The comparison: four providers on the axes that decide e-commerce jobs
Everything below comes from each provider's published pages fetched on July 17, 2026; pool sizes and performance figures are vendor claims. The axes are the five that decide e-commerce monitoring outcomes.
| Oxylabs | Bright Data | Decodo | IPRoyal | |
|---|---|---|---|---|
| Per-GB entry price | $6.00/GB (5 GB Starter, $30/mo); no PAYG rate shown | $4.00/GB PAYG (50%-off promo from $8.00 list) | $4.00/GB PAYG plus VAT; 3 GB plan $11.25/mo ($3.75/GB) | $7.35/GB at 1 GB down to $5.15/GB at 50 GB; traffic never expires |
| Geo targeting | Continent, country, state, city, ZIP, coordinates, ASN | Country, state, city, ZIP, ASN (no extra cost) | Continent, country, state, city, ZIP, ASN (no extra cost) | Country, state, city |
| Session control | Rotating; sticky up to 24 h | Rotating and sticky (no max window published) | Rotating; sticky from minutes up to days | Rotating; sticky up to 7 days; unlimited concurrent sessions |
| Scraping API for JS-heavy storefronts | Web Scraper API from $0.25 per 1K successful results | Web Unlocker $1.50 per 1K requests, JS rendering included; 5K/mo free tier | Web Scraping API $1.50 per 1K with premium proxies + JS rendering ($0.50 per 1K standard) | Web Scraping API from $1.00 per 1K incl. rendering (early access) |
| KYC friction | KYC form for every customer; risk-based escalation | Strictest: verified companies only, human-reviewed | Automated checks for all; ID verification if flagged | Via iDenfy; optional for residential, but unverified accounts stay partially restricted |
| Trial | Free residential trial on request, once per client | Free trial, no card; KYC before production access | 3-day trial; 14-day money-back on eligible plans | No standard trial; buy the 1 GB minimum ($7.35) |
Sources: Oxylabs residential pricing and Web Scraper API, Bright Data residential pricing and Web Unlocker pricing, Decodo residential pricing and Web Scraping API, IPRoyal residential pricing and Web Scraping API (as displayed July 17, 2026).
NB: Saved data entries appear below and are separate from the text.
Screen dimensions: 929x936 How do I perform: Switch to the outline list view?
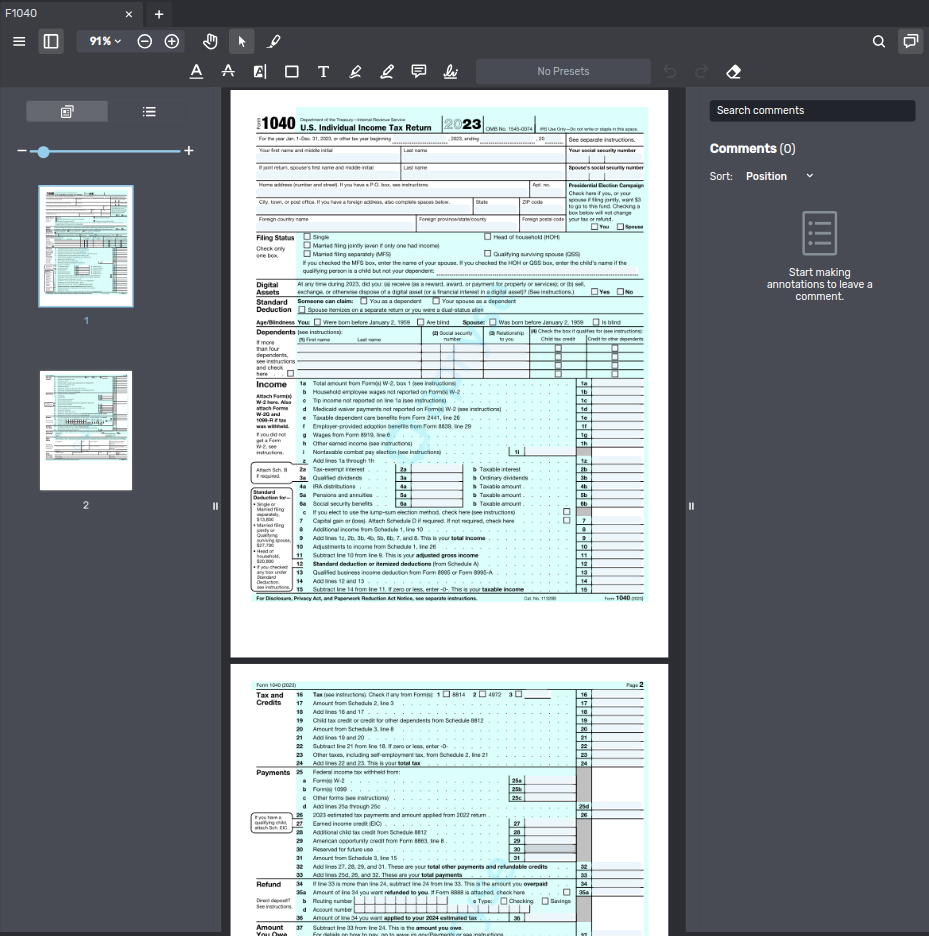coord(148,111)
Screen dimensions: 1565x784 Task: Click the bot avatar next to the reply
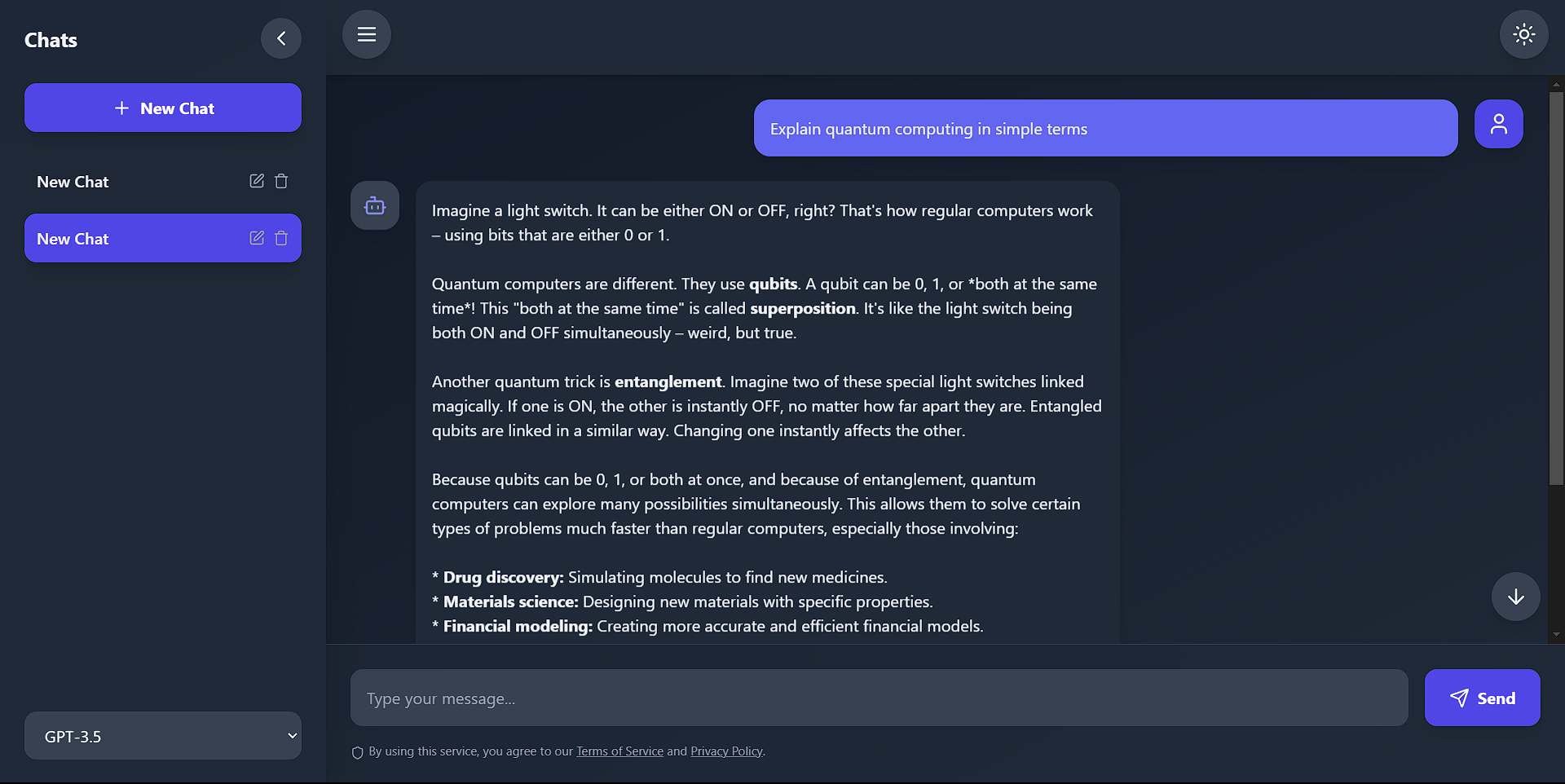[374, 205]
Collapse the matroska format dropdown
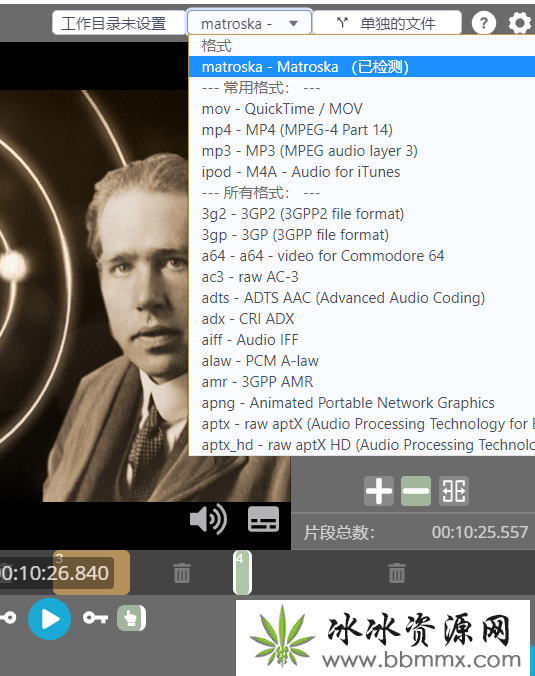535x676 pixels. 249,23
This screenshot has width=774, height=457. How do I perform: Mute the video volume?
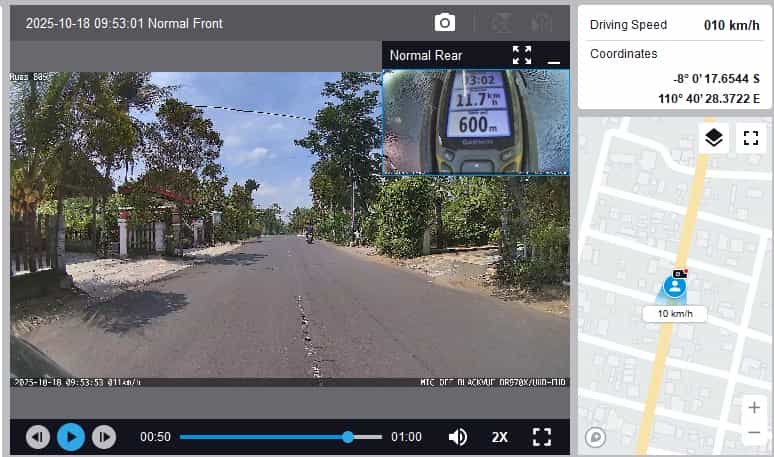tap(458, 437)
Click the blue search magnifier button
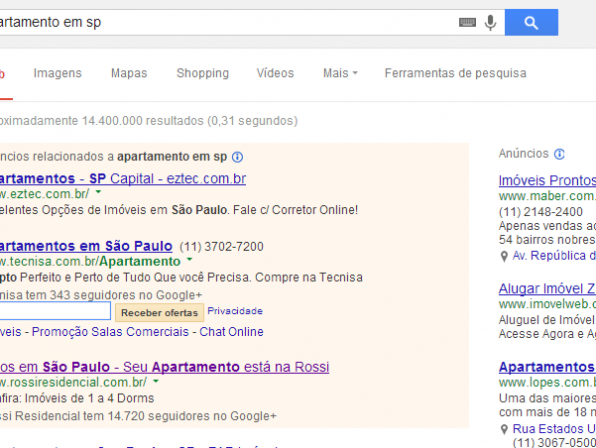Screen dimensions: 596x448 click(531, 23)
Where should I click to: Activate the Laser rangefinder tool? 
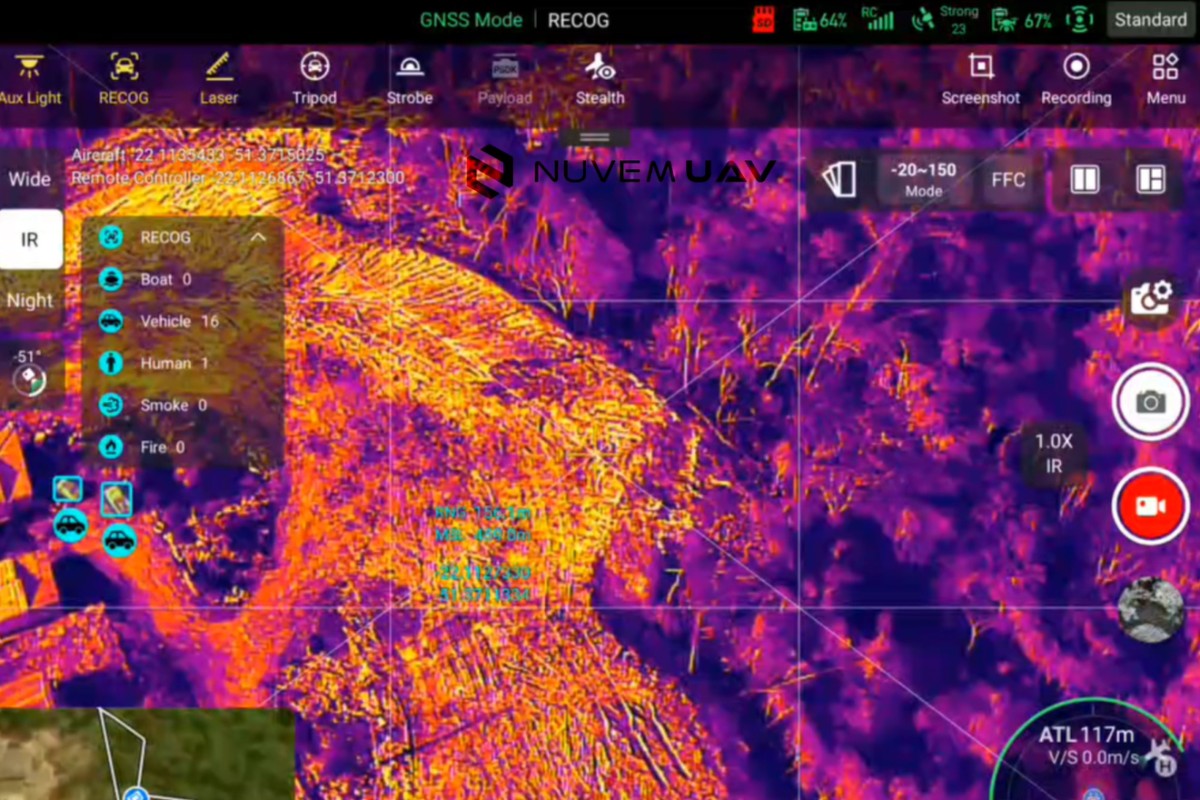coord(219,79)
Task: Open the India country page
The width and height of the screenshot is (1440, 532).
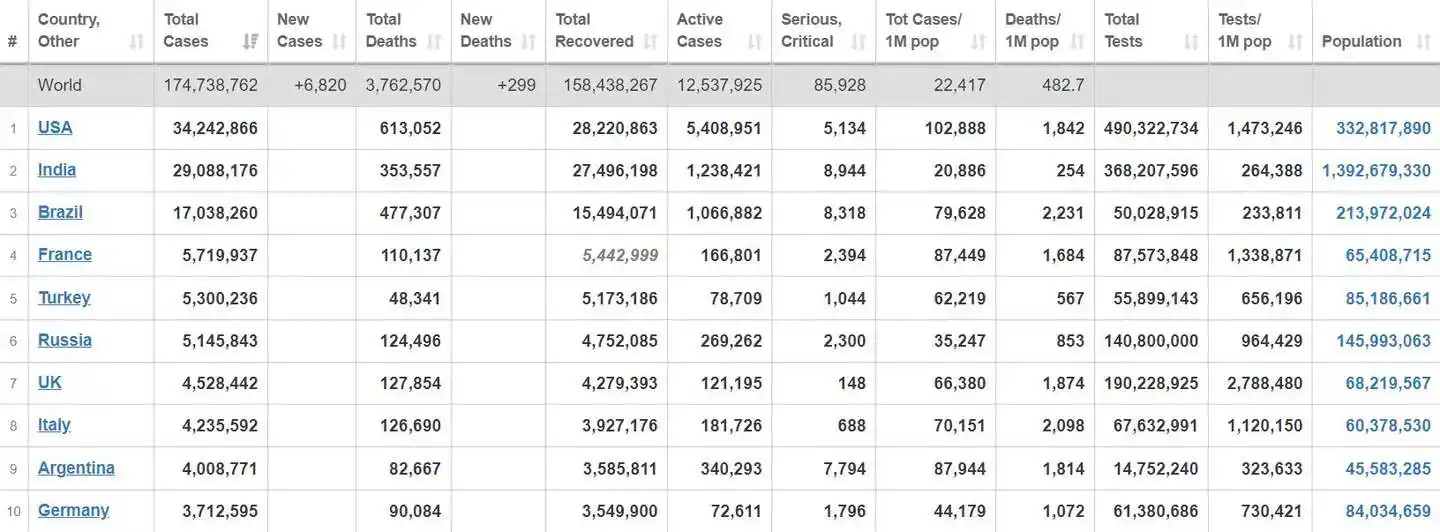Action: click(57, 170)
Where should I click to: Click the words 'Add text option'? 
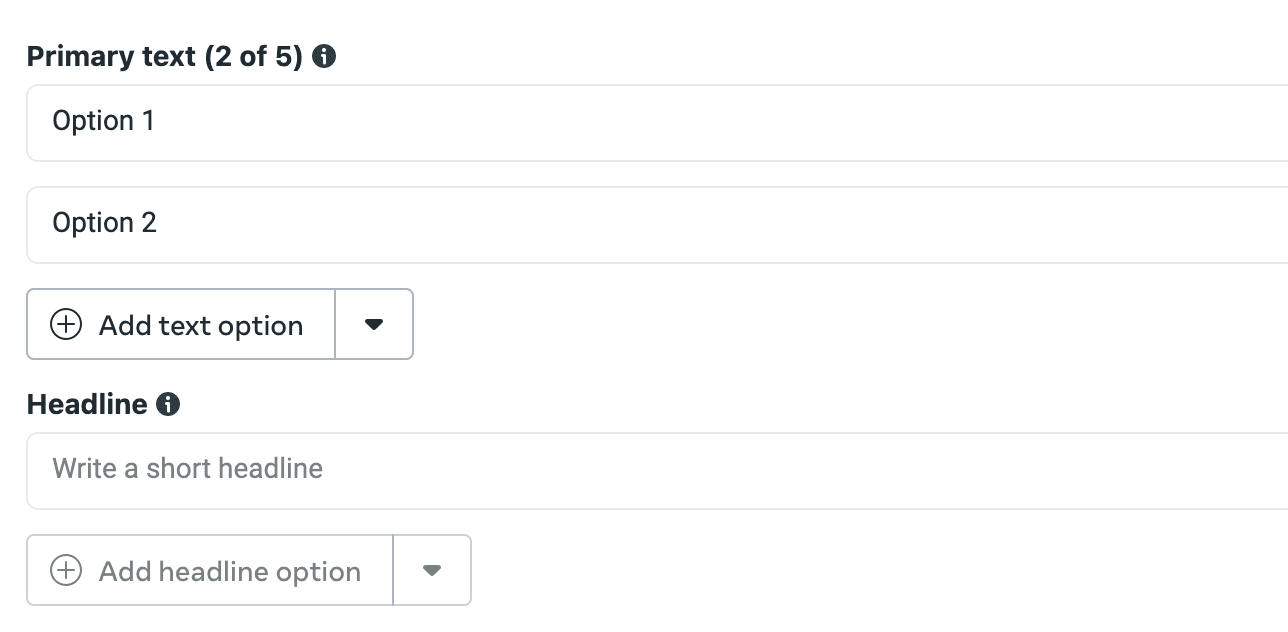[x=201, y=326]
Engineer’s take (Hinata): Major marketplaces are the hardest routine targets in commercial scraping, so I would treat every number in this table as a hypothesis until a trial has run against my exact category pages — electronics PDPs, grocery search results, and third-party seller listings fail in different ways. Size the decision on cost per successful page, not per GB: on JS-heavy product pages a $1.50-per-1K API frequently undercuts $4.00/GB bandwidth once retries and rendered payloads are counted. And test pagination depth during the trial, because page one of a category always works.
Price intelligence: rotating sessions across geo variants
Marketplaces localize aggressively. The same listing can show different prices, currencies, delivery fees, and Buy Box winners across a marketplace's country sites, and delivery-sensitive categories vary down to postal-code level. Price intelligence therefore needs two things from the proxy layer: rotation for volume and geo precision for accuracy.
For catalog sweeps — thousands of single product pages per run — rotating sessions (a fresh IP per request) are the right default; every provider here supports them. Geo precision is where the four diverge. Oxylabs targets down to ZIP code, coordinates, and ASN, the deepest menu of the four, per its product page (July 2026). Bright Data and Decodo both document ZIP-level targeting at no extra cost. IPRoyal tops out at city level, which is fine for tracking marketplace country variants but limiting for ZIP-sensitive categories like grocery or same-day delivery.
Budget from page weight, not sticker price: a full-catalog refresh across three country variants multiplies bandwidth fast. The one mercy is that rates have stopped moving under you — Proxyway's Proxy Market Research 2026 reports residential pricing stabilized after 2023-2025 declines of up to 75%. For the full requirements breakdown and architecture patterns, see our dedicated guide to proxies for price monitoring.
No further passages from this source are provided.